Le changement climatique bien intégré au Plan Maroc Vert

Les mesures d’adaptation au changement climatique ont été adoptées par plus de 2 500 agriculteurs ciblés. Elles sont essentiellement liées au progrès génétique, aux techniques de collecte des eaux pluviales et aux bonnes pratiques agricoles.

L’heure était au bilan du Projet d’intégration du changement climatique dans la mise en œuvre du Plan Maroc Vert (PICCPMV). L’Agence pour le développement agricole (ADA) a, en effet, organisé, le 5 octobre à Rabat, en partenariat avec la Banque Mondiale et le Fonds pour l’environnement mondial (FEM), l’atelier de clôture du PICCPMV. L’objectif affiché était de faire le point sur les acquis et les résultats consolidés au terme du projet et de s’accorder sur les dispositions à prendre pour la poursuite du processus de développement de l’intégration des considérations liées au changement climatique dans les projets agricoles.

Près de 130 millions d’arbres fruitiers à planter d’ici à 2020

Le PICCPMV a été lancé en 2011 par l’ADA. Il a été financé par un don de 4,35 millions de dollars du FEM et son pilotage a été assuré par l’agence, à travers l’intégration des composantes et mesures d’adaptation au changement climatique dans dix projets Pilier II, lancés dans le cadre du Plan Maroc Vert. Ces projets ont été identifiés au niveau de cinq régions du Royaume à fort potentiel agricole, considérées par l’Institut national de la recherche agronomique (INRA) comme particulièrement vulnérables au changement climatique.

Les dix projets en question concernent l’extension et la valorisation de la production oléicole dans la région du Gharb ; l’intensification des céréales (blé tendre), la reconversion des céréales en olivier et l’intensification des céréales à Sidi Yahya Zaër dans la région de Rabat-Salé;  le développement de l’élevage bovin allaitant, l’intensification des cultures céréalières centrée sur le semis direct et la reconversion des céréales en olivier dans la région de Chaouia ; l’extension et l’intensification de la production oléicole et l’extension et la valorisation de la production du figuier à Doukkala et Abda ; et enfin, le développement de la filière des amandiers dans la région de Tadla et d’Azilal. Selon Mohammed El Guerrouj, DG de l’ADA, «l’une des préoccupations majeures du Plan Maroc Vert réside dans la gestion durable de l’environnement et des ressources naturelles et l’intégration des considérations liées au changement climatique». Et de préciser que «le PMV vise, à l’horizon 2020, la plantation de près de 130 millions d’arbres fruitiers. Ces plantations joueront un rôle d’adaptation, à travers l’amélioration des revenus des agriculteurs et le renforcement de leur résilience au changement climatique».

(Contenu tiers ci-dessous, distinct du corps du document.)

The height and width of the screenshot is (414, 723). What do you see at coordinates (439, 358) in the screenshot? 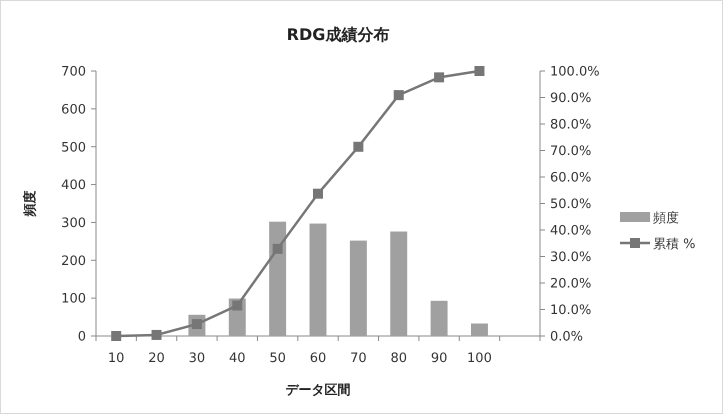
I see `x-tick-label: 90` at bounding box center [439, 358].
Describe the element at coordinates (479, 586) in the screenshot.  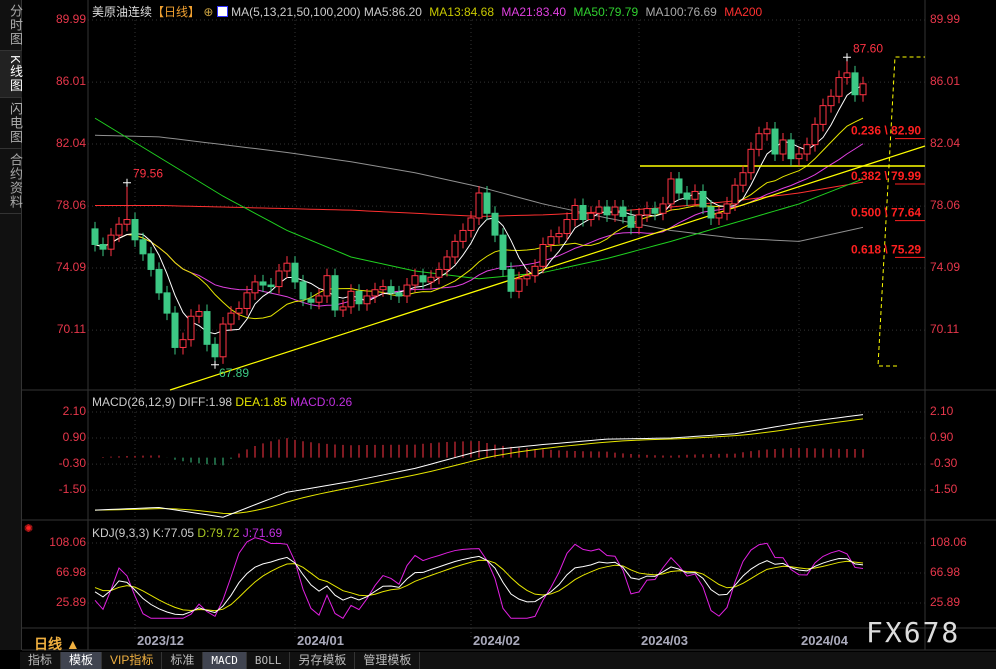
I see `kdj-d-line` at that location.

Le PICCPMV consiste en l’adoption de mesures d’adaptation au changement climatique, issues des résultats de la recherche agronomique nationale. Les mesures en question sont essentiellement liées au progrès génétique, aux techniques de collecte des eaux pluviales et aux bonnes pratiques agricoles. Ces  mesures d’adaptation ont été adoptées par plus de 2 500 agriculteurs ciblés au niveau de leurs parcelles. C’est ainsi que 1 400 ha ont été semés avec des semences céréalières certifiées selon le mode de semis direct, 1 500 ha ont bénéficié d’irrigation d’appoint et de techniques de collecte des eaux pluviales et 660 ha de techniques agronomiques améliorées. Ces résultats, qualifiés de «probants», ont permis au PICCPMV de jouer le «rôle de catalyseur pour le développement de l’intégration des considérations liées à l’adaptation au changement climatique» dans le montage et la conception des projets Pilier II du PMV. Les résultats obtenus sont également le fruit d’une série de sessions de formation sur l’agriculture de conservation et les techniques d’adaptation au changement climatique, dont certaines ont eu lieu en Chine.